Naguère Les Guignols de l'Info et les palettes graphiques des dessinateurs invités dans l'émission de Michel Polac Droit de Réponse, offraient un bouquet d'actualités, de politiciens et de caricatures animées ; toutefois, les marionnettes et les caricatures étaient filmées, elles n'étaient pas créés directement sur la pellicule, n'étaient pas travaillées pleine pâte.
Jadis, il y a presque un siècle, un opérateur farce qui filmait pour les actualités Pathé s'est amusé à déformer la tête des hommes politiques qui discouraient en jouant avec la mise au point de son objectif. Ainsi si quelqu'un mettait le nez dans les affaires des autres, son nez s'allongeait, si un homme avait "la grosse tête", le traitement subi est facilement devinable. Le geste était joint à la parole.
L'anecdote est rapportée en 1922 dans "The Seatle Star". La British and American Pathé News fut crée en 1910, il est donc probable mais non certain que cette initiative soit américaine. Rappelons que la FoxMovietone n'a filmé avec son et image simultanés qu'en 1927. Il existait cependant en 1922 différents systèmes reliés à un phonographe, pas toujours bien synchronisés (1). Après tout, même si le spectateur n'entendait pas le son, l'opérateur lui l'entendait et le traduisait visuellement.

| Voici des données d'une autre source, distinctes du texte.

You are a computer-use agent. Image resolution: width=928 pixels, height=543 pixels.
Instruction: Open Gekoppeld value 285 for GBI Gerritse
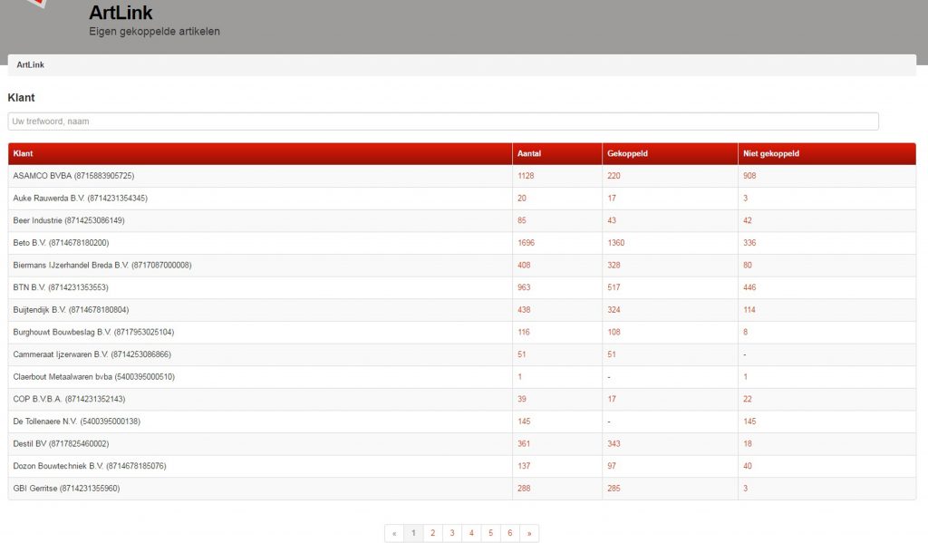pyautogui.click(x=614, y=489)
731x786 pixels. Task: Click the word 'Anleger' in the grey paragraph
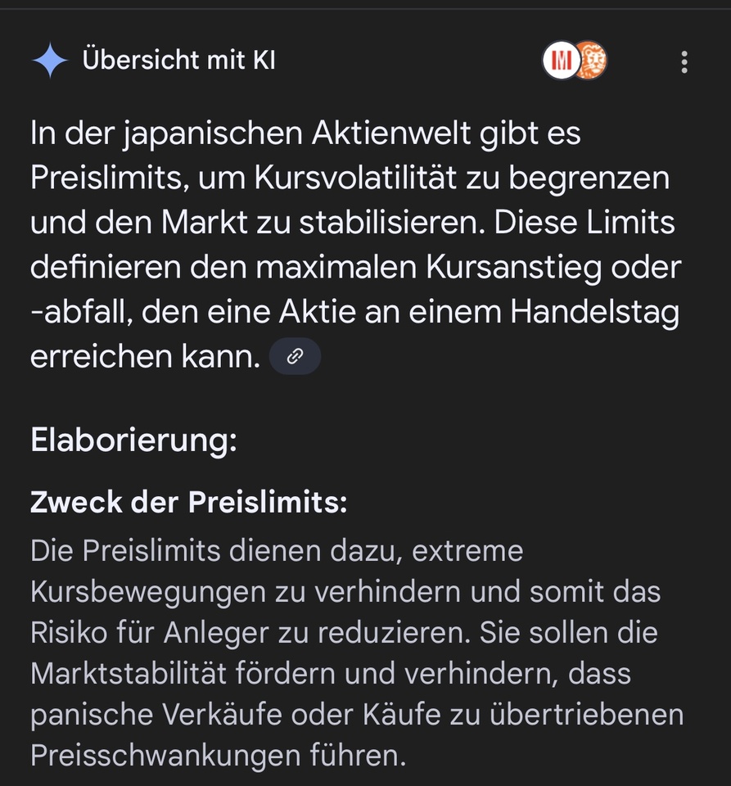pos(216,633)
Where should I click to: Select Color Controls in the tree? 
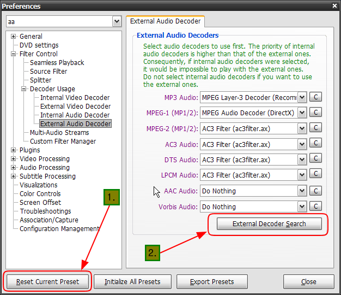pos(40,194)
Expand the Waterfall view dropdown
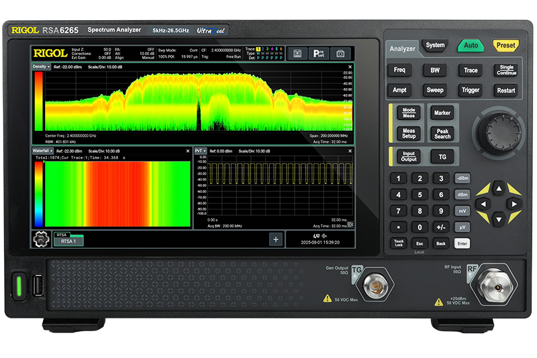Viewport: 537px width, 358px height. click(x=42, y=151)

Les lecteurs les moins chenus ont peut-être une idée floue des actualités cinématographiques projetées dans les salles de cinéma (2). Pendant plusieurs minutes l'actualité mondiale défilait sur l'écran avec un commentaire en voix off. Le Journal télévisé et la multiplication des récepteurs étouffa petit à petit les actualités filmées; elles lâchèrent définitivement prise en 1981.
Le rédacteur de l'article conclut en écrivant que cette nouvelle technique de satire sur écran est une vraie caricature cinématographique, promise à un bel avenir. Les moyens de réaliser cette prophétie existent : nos journaux télévisés pourraient embaucher des Jean-Christophe Averty, fins bidouilleurs es électronique, pour joyeusement raboter les langues de bois et colorer la grisaille d'une actualité qui se choisit anxiogène. Cabu approuverait, lui qui rêvait d'un Journal Télévisé se terminant par des dessins (3), mais Edouard Herriot n'aurait-il pas alors lancé ses pantoufles sur le récepteur ? En effet, comme le rapporte Gaston Bergery, « Qui n'a pas vu, le matin, Herriot dans son lit, en chemise de nuit bordée de rouge, et fendue sur les côtés, prendre connaissance de la presse du matin, s'exaspérer sur les caricatures de sa personne et, finalement, projeter les journaux sur la descente de lit et les piétiner de ses gros pieds nus, ne connaît rien des joies profondes de la vie" (4). Rappelons que l'information évoquant ces caricatures cinématographies est parue dans l'Etat de Washington en 1922, et précisons, le premier avril ; un hasard ?
Notes
1-Le Vitaphone par exemple.
2-Dans l'ancienne Gare Montparnasse, une salle, donnant sur le Boulevard du même nom, montrait en continu un programme composé uniquement d'actualités filmées et de dessins animés.
En France, dans les années 50 une séance de cinéma vous offrait un documentaire plus ou moins apprécié, suivi par les actualités filmées de la semaine puis, dans le meilleur des cas, un dessin animé ; venait ensuite l'entracte : bonbons, caramels, esquimaux, chocolat étaient proposés dans le grand panier rectangulaire suspendu au cou de l'ouvreuse, la même ouvreuse qui vous guidait avec sa lampe de poche jusqu'à votre fauteuil lorsque la séance était commencée. A Paris beaucoup de cinémas étaient permanents : vous pouviez, avec un seul ticket, entrer au milieu d'un film vers 15 heures et sortir de la salle à minuit.
3-Cabu, une vie de dessinateur par Jean-Luc Porquet. page 245.Gallimard 2018
4- Tixier Vignancour Des Républiques des justices et des hommes. Mémoires. Albin Michel. 1976 pages 68-69
Sources
-souvenirs personnels
-différents sites internet pour l'histoire des actualités cinématographiques filmées
- le site inépuisé de la Library of Congress. Chronicling America. Historical American Newspapers.